进一步地，所述艾叶多糖的制备方法，包括如下步骤：将艾叶在95％乙醇中回流脱脂，热水提取，浓缩醇沉，去除蛋白和色素后获得的多糖成分，即得。

进一步地，所述艾叶多糖可以增加炎症性肠病疾病状态下的结肠长度。

进一步地，所述艾叶多糖可以增加炎症性肠病疾病状态下的肠道菌群的丰度和多样性。

进一步地，所述艾叶多糖通过显著改变炎症性肠病疾病状态下的肠道菌群结构和组成，从而调节人体肠道菌群。
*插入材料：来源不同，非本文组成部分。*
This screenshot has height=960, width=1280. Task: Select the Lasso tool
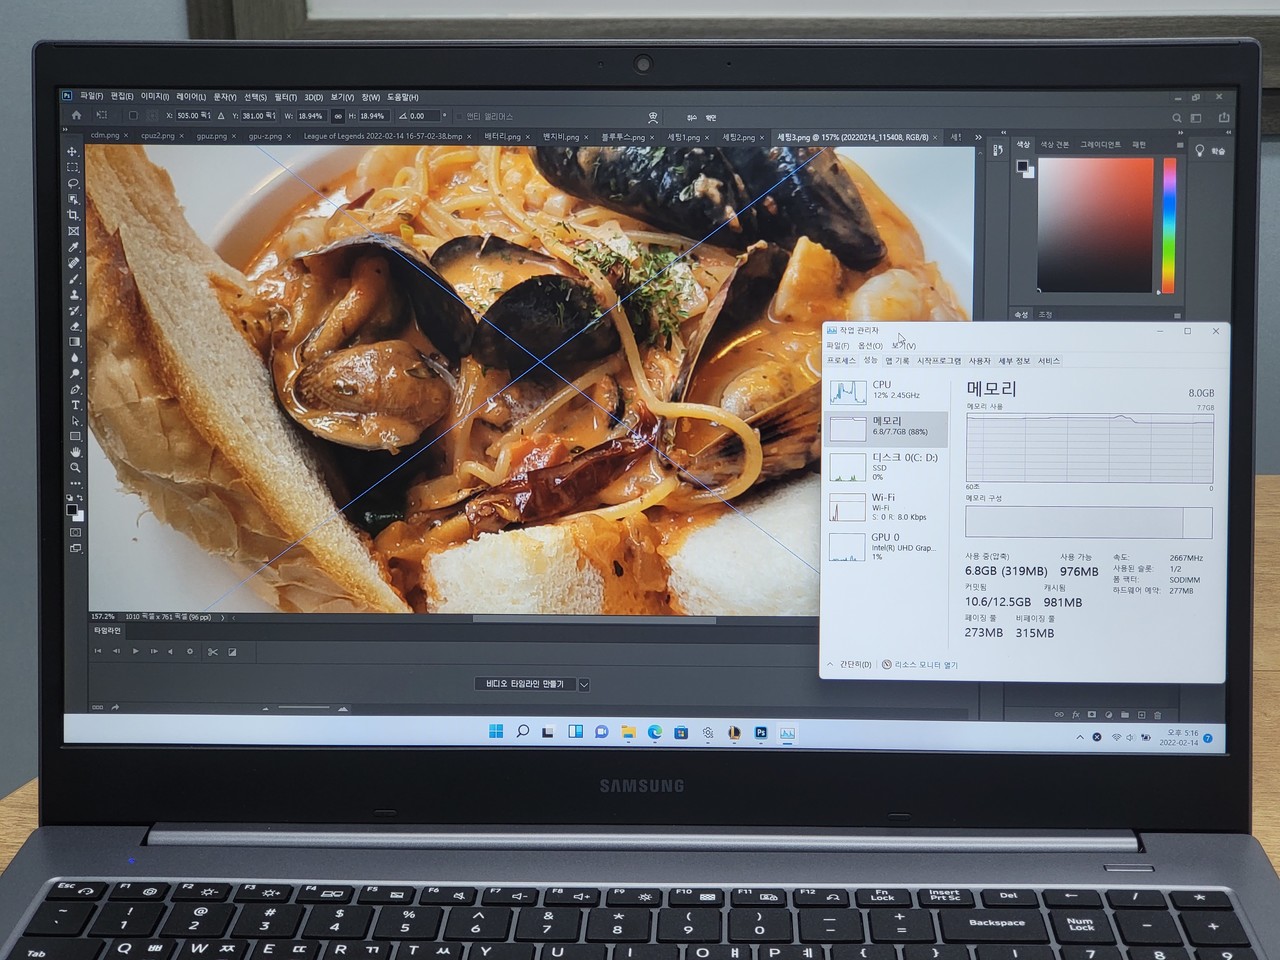point(73,184)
进一步地，不同剂量的艾叶多糖对肠道菌群的调节作用不同。

更进一步地，艾叶多糖高剂量组，600mg/Kg，降低炎症性肠病疾病状态下肠道菌群的丰度和多样性，显著地抑制致病菌Odoribacter，Rikenella， Staphylococcus属细菌，增加有益菌Bacteroides，weissella属细菌，增加短链脂肪酸产生菌Alloprevotella，Blautia，Prevotellaceae属细菌丰度。
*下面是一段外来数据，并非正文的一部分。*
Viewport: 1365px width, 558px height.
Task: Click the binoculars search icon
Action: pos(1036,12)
更进一步地，艾叶多糖中剂量组，400mg/Kg，提高炎症性肠病疾病状态下肠道菌群的丰度和多样性，显著地改变肠道菌群的结构和组成，抑制致病菌Erysipelatoclostridium，Rikenella属细菌丰度，增加短链脂肪酸产生菌Oscillospira，Ruminococcaceae，Lachnospiraceae属细菌丰度。
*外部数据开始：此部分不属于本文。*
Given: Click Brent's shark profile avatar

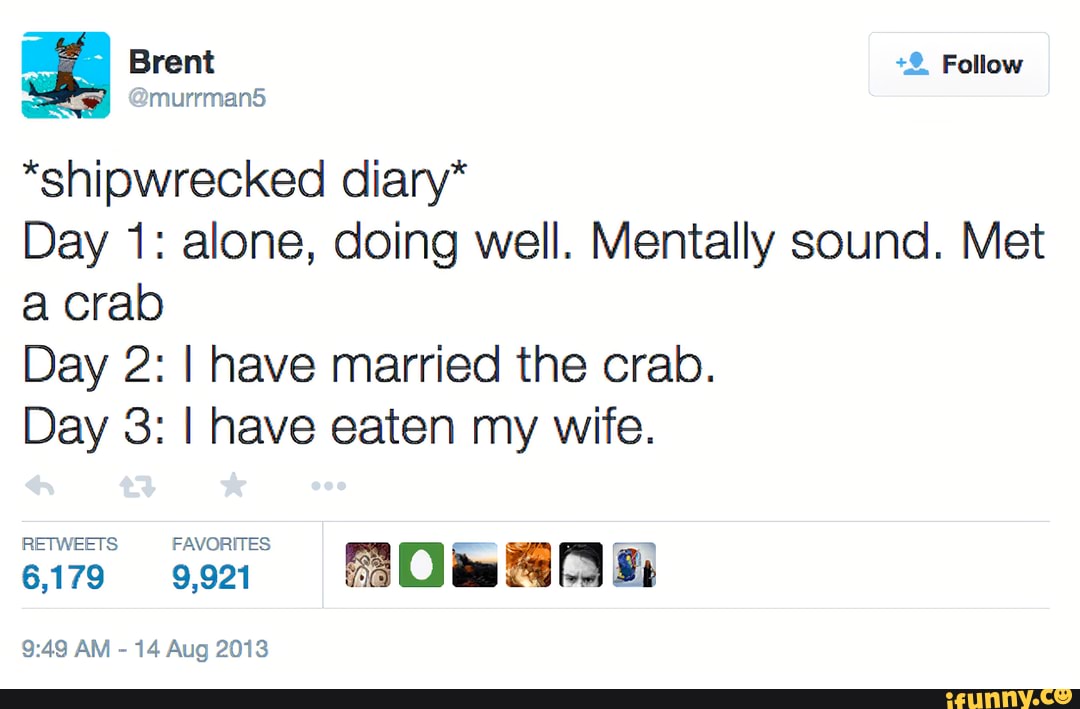Looking at the screenshot, I should coord(66,75).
更进一步地，艾叶多糖低剂量组，200mg/Kg，显著性增加炎症性肠病疾病状态下结肠长度，提高炎症性肠病疾病状态下肠道菌群的丰度和多样性，显著地改变肠道菌群的结构和组成，抑制致病菌Staphylococcus属细菌丰度，增加短链脂肪酸产生菌Ruminococcaceae，Ruminococcus，Lachnospiraceae，Oscillospira， Coprococcus属细菌丰度。

进一步地，所述预防和治疗炎症性肠病肠道菌群紊乱的药物，食物或保健品为内服或外用剂型。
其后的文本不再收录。